◆ **RECORDED INFORMATION**
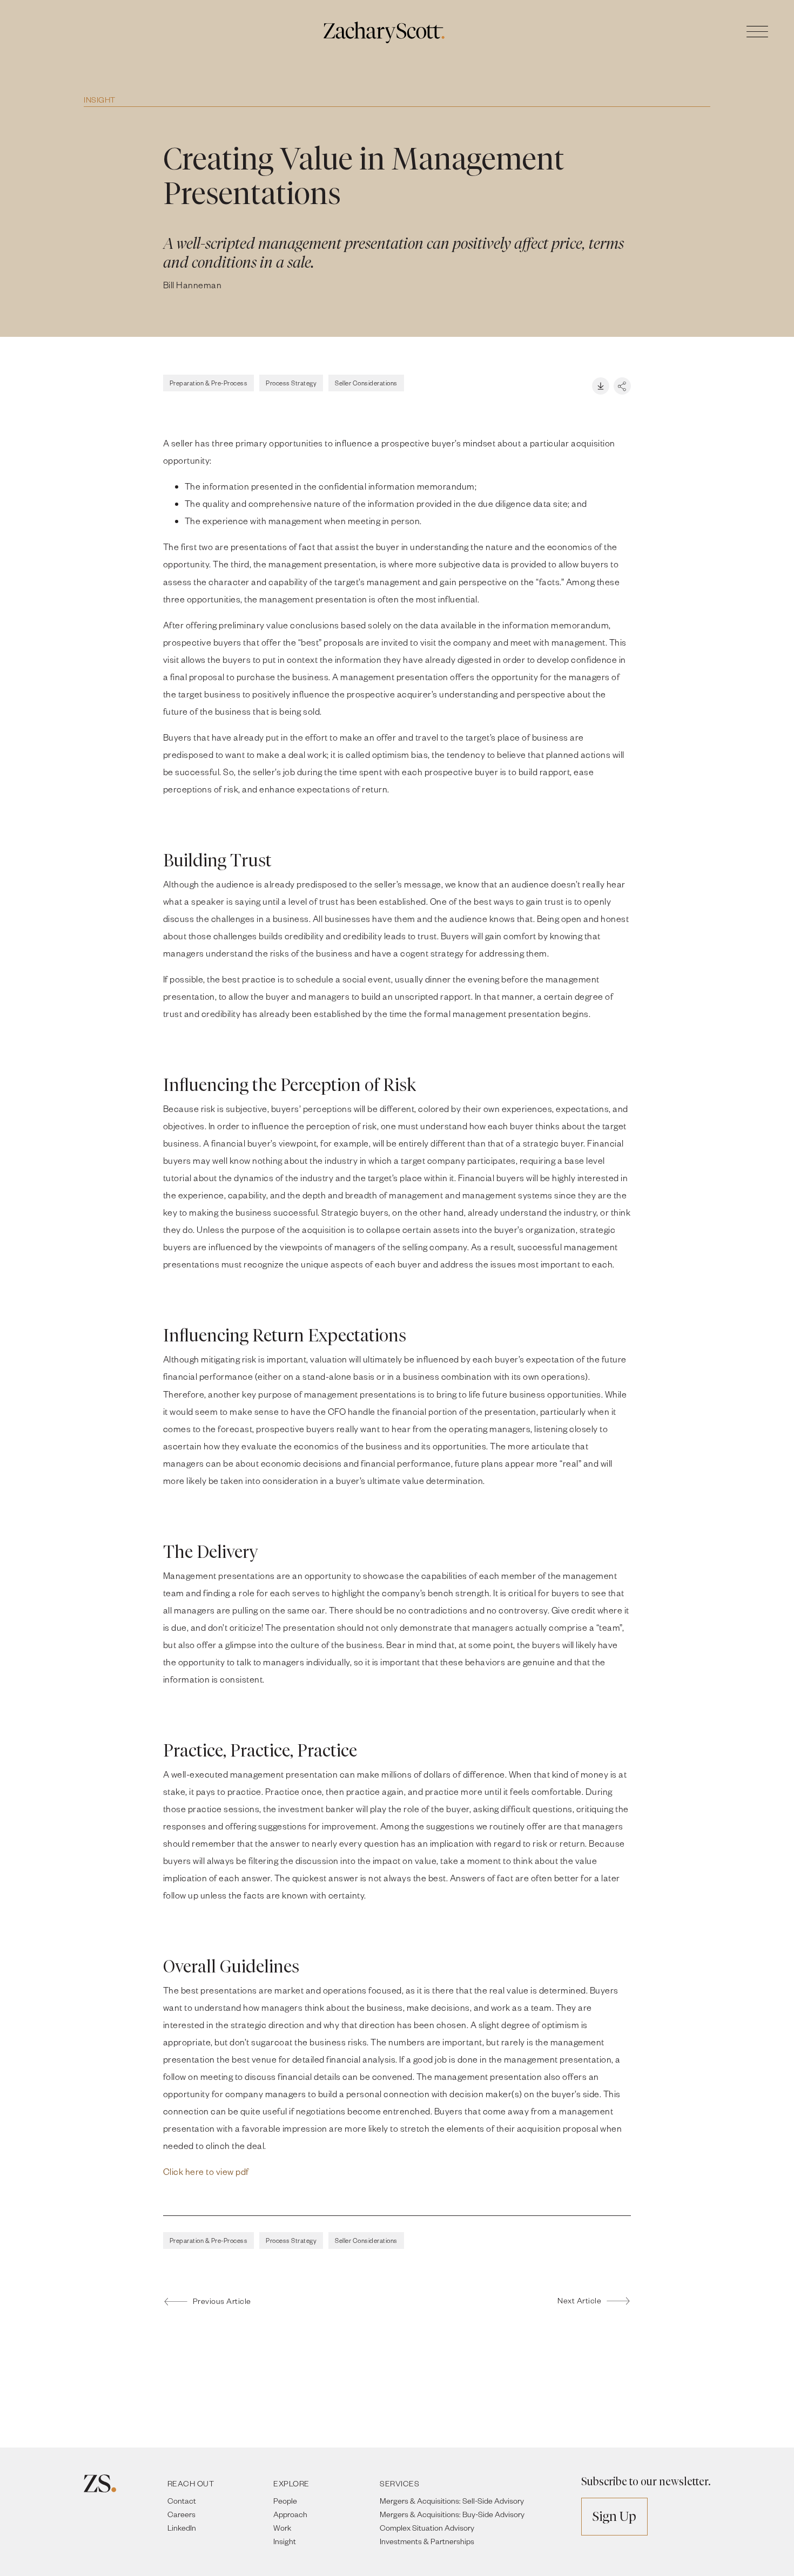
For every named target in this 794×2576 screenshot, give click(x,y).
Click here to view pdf (206, 2171)
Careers (181, 2514)
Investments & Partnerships (427, 2541)
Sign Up (614, 2516)
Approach (290, 2514)
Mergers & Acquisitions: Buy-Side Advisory (452, 2514)
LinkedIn (181, 2528)
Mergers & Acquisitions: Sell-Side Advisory (452, 2501)
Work (282, 2528)
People (285, 2501)
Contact (181, 2501)
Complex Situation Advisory (427, 2528)
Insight (100, 99)
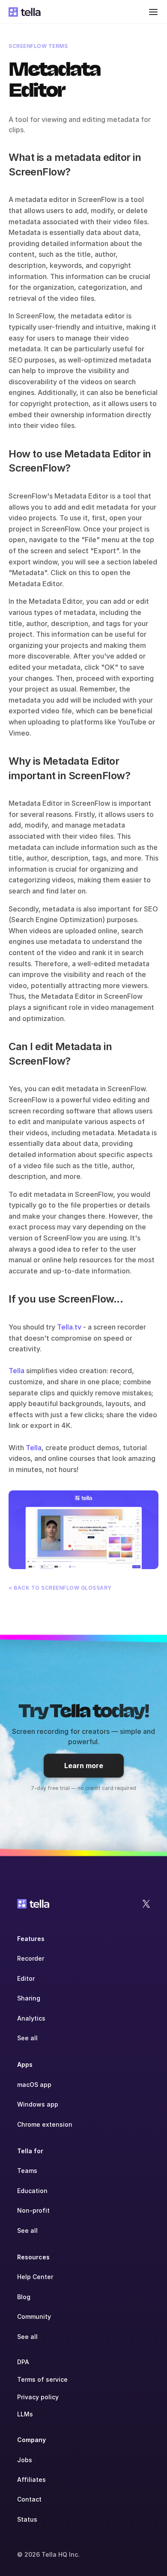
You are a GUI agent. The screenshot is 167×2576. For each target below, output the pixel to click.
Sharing (28, 1998)
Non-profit (33, 2210)
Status (27, 2519)
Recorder (30, 1958)
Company (31, 2439)
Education (32, 2190)
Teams (27, 2170)
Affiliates (31, 2479)
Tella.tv (69, 1327)
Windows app (37, 2104)
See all (27, 2038)
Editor (26, 1978)
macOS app (34, 2084)
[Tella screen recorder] (83, 1529)
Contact (29, 2499)
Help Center (35, 2276)
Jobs (24, 2459)
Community (34, 2316)
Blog (23, 2296)
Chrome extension (44, 2124)
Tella (16, 1370)
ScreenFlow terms (38, 46)
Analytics (31, 2018)
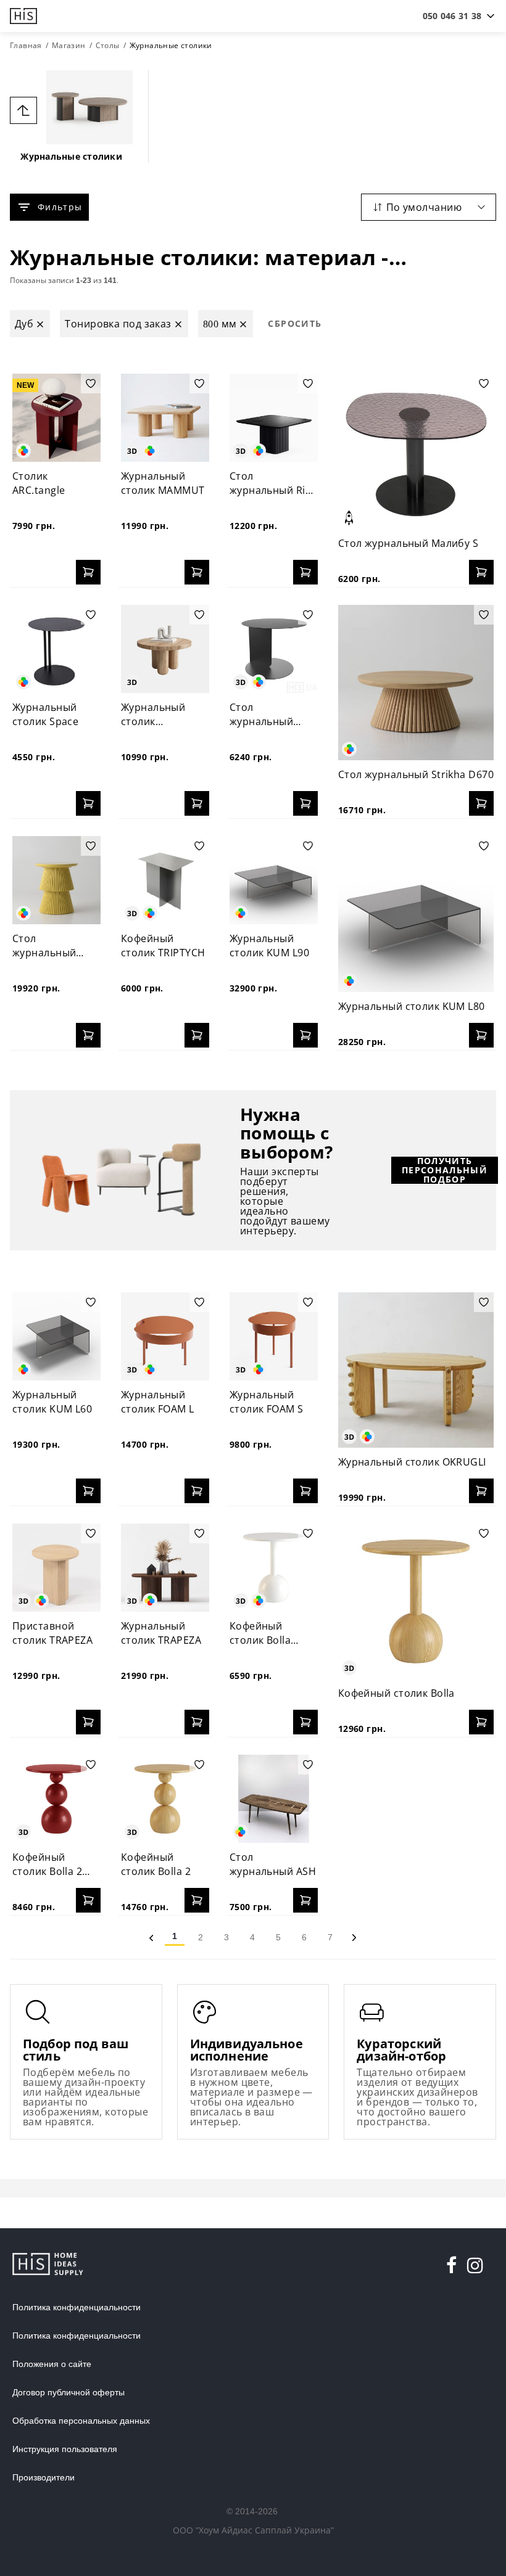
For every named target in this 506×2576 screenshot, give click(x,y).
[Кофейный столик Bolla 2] (165, 1799)
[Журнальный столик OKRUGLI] (416, 1370)
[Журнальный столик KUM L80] (416, 913)
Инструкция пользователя (64, 2449)
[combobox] (452, 16)
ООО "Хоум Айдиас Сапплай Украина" (253, 2530)
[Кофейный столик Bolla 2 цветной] (56, 1799)
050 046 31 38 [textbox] (452, 16)
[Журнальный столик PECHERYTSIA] (165, 649)
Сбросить (294, 323)
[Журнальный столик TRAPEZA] (165, 1568)
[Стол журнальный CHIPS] (274, 649)
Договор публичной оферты (68, 2392)
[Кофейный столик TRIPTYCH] (165, 880)
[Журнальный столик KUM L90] (274, 880)
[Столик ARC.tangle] (56, 418)
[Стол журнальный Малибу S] (416, 451)
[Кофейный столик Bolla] (416, 1601)
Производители (43, 2477)
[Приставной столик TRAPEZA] (56, 1568)
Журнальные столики (71, 156)
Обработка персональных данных (81, 2421)
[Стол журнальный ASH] (274, 1799)
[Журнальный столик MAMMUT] (165, 418)
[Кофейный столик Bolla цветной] (274, 1568)
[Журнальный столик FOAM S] (274, 1336)
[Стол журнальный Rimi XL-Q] (274, 418)
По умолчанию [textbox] (424, 207)
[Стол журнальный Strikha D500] (56, 880)
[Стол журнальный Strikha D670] (416, 682)
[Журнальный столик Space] (56, 649)
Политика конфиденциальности (76, 2307)
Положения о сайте (51, 2364)
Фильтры (60, 207)
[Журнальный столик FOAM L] (165, 1336)
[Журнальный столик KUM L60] (56, 1336)
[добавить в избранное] (91, 383)
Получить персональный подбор (444, 1170)
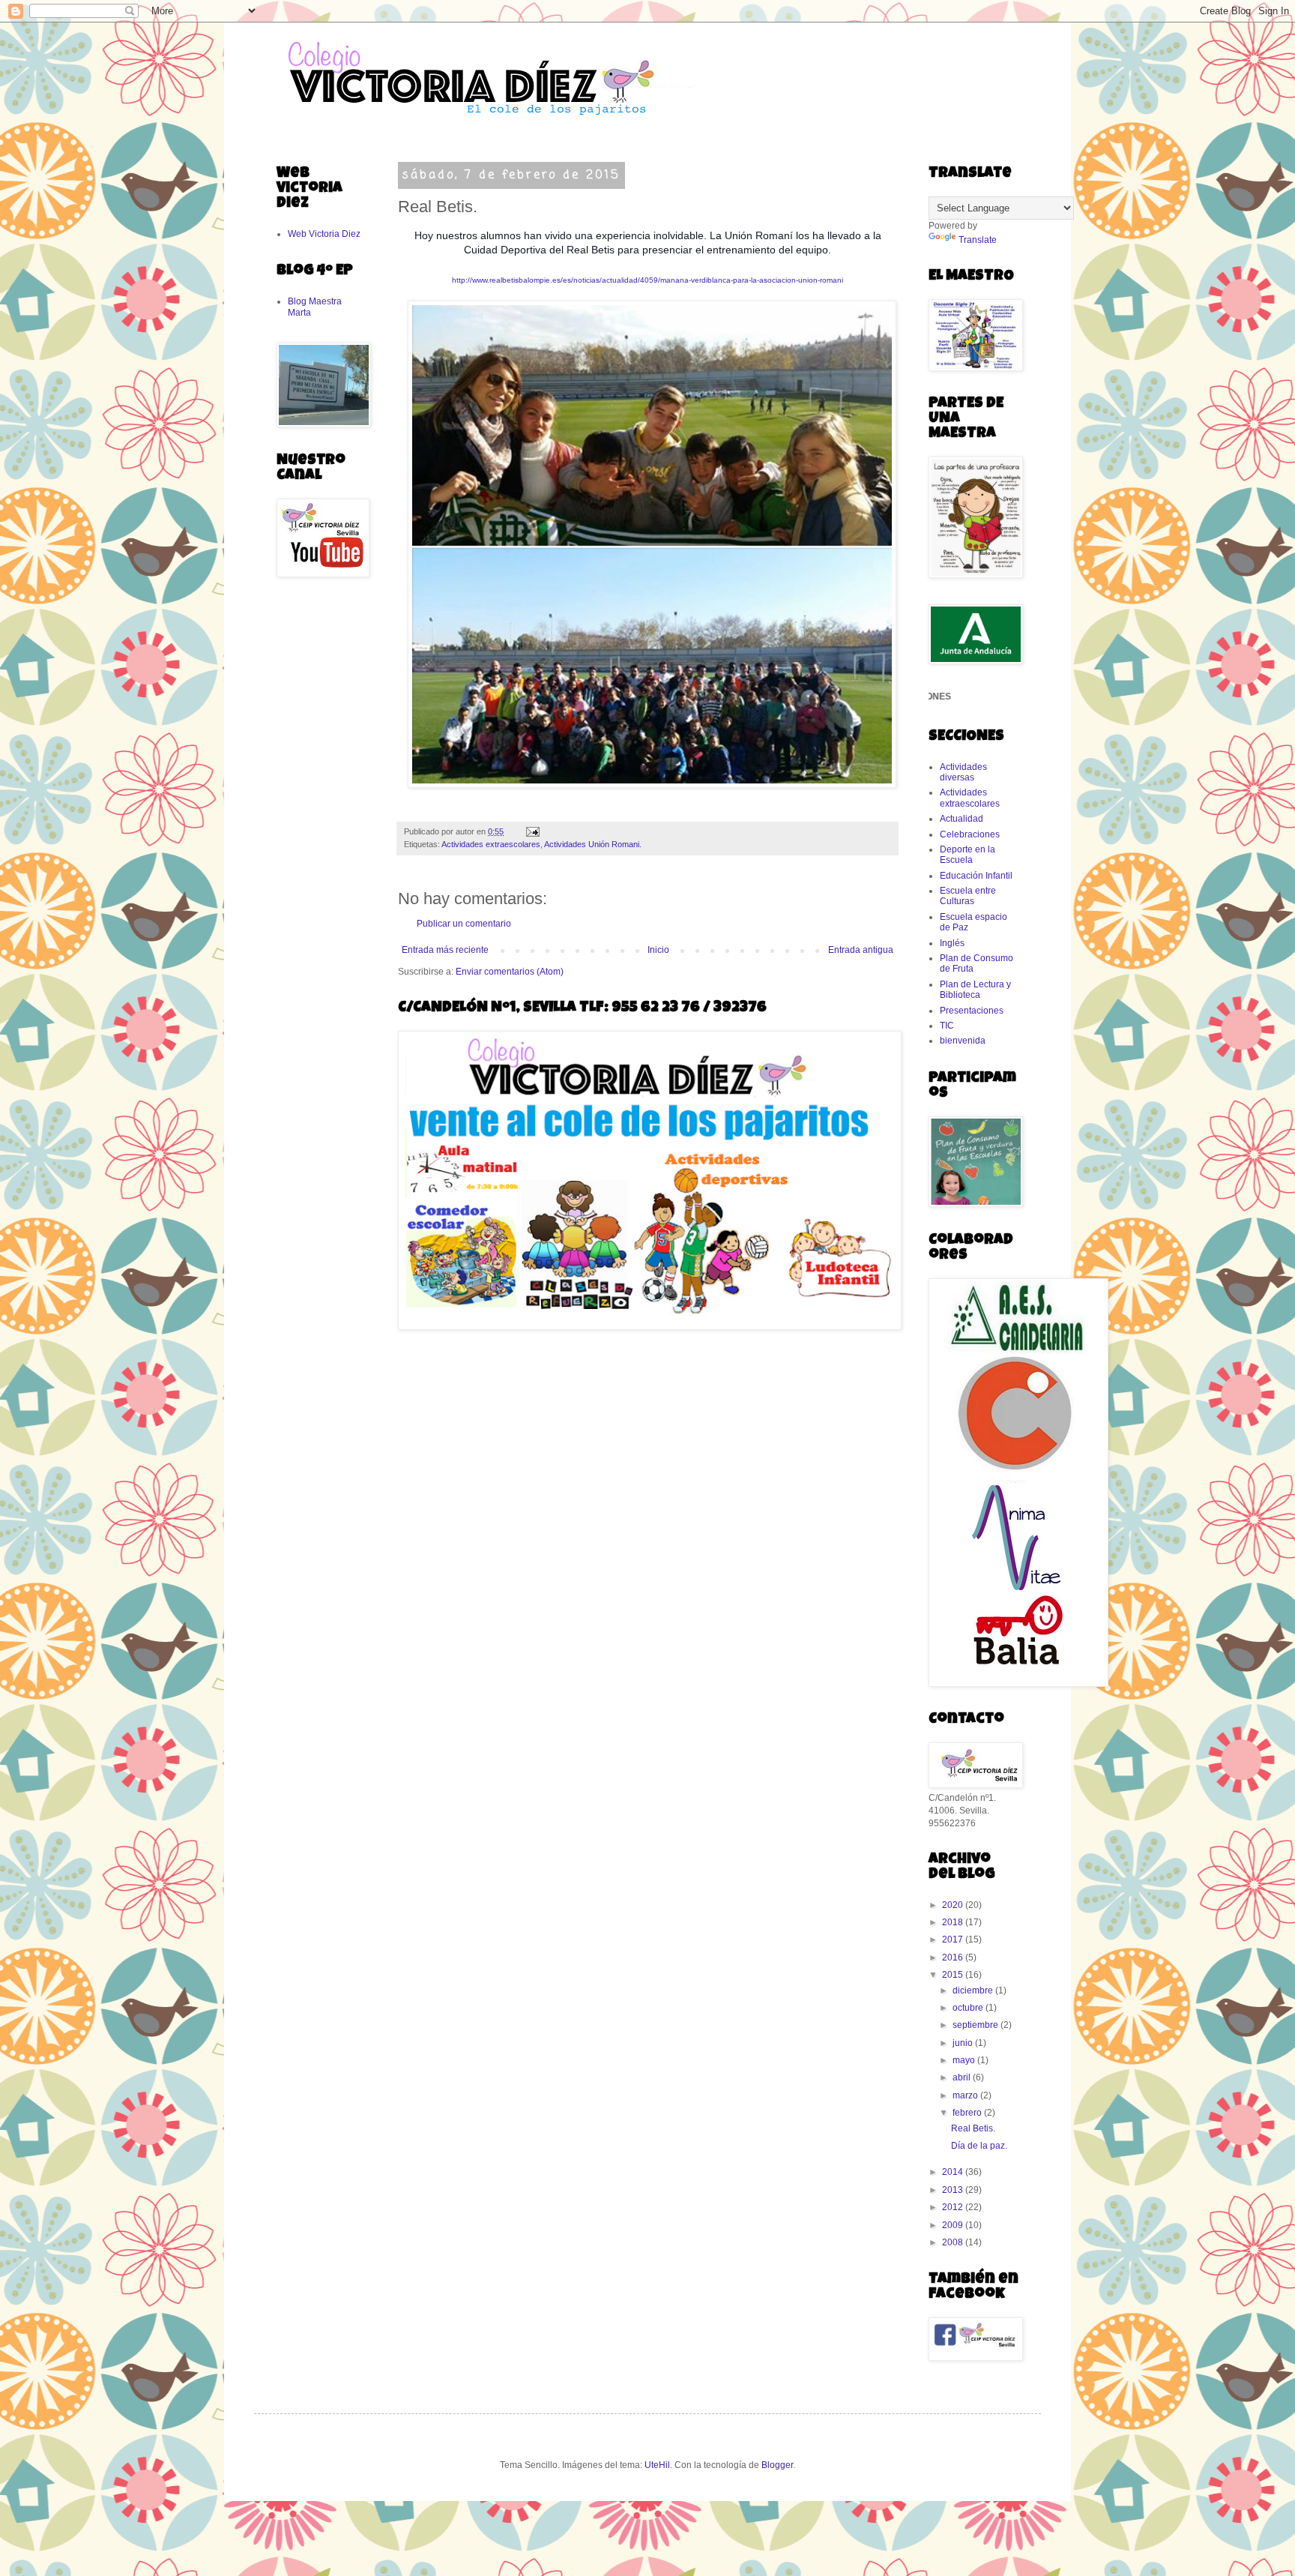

◆ **WHAT TO WORK ON**
Using the records above, determine how many lines hold the word "textbox", and answer with that figure only.

◆ **SOLUTION FOR THIS TASK**
2